Earlier this week, lawyers for Argentina told a US court that Buenos Aires would send a delegation to New York next week to negotiate with the holdouts, led by NML Capital, and so settle a 12-year long legal dispute that has kept the country locked out of capital markets.
At the Rosario speech, which was also attended by vice-president Amado Boudou, Ms Fernández continued her criticism of the hedge funds that she refers to as “vulture funds”.
“I can’t believe any country’s legislation in the world says that you have to ruin 92.4 per cent in order to save 1 per cent,” she said. “I don’t think there’s judicial legislation that can justify that.”

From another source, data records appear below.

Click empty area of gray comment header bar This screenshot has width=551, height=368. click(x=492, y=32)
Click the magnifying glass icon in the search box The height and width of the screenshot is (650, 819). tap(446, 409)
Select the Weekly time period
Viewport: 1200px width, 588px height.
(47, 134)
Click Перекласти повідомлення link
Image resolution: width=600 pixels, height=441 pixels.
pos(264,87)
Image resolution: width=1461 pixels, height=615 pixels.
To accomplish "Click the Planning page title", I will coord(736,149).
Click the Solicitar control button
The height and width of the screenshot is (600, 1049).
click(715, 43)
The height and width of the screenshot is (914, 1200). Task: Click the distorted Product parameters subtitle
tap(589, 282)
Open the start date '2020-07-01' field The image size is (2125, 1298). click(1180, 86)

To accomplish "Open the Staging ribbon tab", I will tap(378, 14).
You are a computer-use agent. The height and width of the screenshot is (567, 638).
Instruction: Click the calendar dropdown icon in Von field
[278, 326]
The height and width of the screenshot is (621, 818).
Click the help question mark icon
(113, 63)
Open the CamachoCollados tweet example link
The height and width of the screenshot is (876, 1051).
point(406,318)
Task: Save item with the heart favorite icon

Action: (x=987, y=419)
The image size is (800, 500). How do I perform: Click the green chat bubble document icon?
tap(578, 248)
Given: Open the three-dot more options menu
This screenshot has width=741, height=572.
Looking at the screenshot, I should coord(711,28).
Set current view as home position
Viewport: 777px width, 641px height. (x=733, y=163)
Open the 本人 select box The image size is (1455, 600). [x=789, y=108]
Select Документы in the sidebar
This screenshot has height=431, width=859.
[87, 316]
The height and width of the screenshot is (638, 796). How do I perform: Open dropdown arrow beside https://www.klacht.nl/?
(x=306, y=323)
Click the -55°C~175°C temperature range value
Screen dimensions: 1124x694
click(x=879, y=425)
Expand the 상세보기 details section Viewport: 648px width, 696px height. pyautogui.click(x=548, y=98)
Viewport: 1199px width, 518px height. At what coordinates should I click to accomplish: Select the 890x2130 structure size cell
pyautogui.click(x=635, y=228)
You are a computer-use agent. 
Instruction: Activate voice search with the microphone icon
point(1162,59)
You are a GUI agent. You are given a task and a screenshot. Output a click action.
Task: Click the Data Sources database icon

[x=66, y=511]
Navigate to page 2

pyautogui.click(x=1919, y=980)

The president was referring to the group of holdouts led by NML Capital, a subsidiary of Elliott Capital Management, a hedge fund controlled by the US billionaire investor Paul Singer.
New York district Judge Thomas Griesa ruled in 2012 that if Argentina continued payments to creditors who participated in the two debt restructurings it must also pay the full value of the bonds owned by holdouts. The Supreme Court upheld the decision on Monday.
Buenos Aires claims it would have to pay $15bn, over half its reserves, although analysts claim the figure is $6bn-$8bn.
Ms Fernández’s speech, in which she emphasised the need to leave a lasting legacy after she leaves office in just under two years’ time, still leaves it unclear how a potential default at the end of June will be avoided.
The mixed messages from the government are “probably a reflection of divisions inside the government or doubts about which direction to take,” said Buenos Aires-based analyst Federico Thomsen. “The handling has been very incompetent.”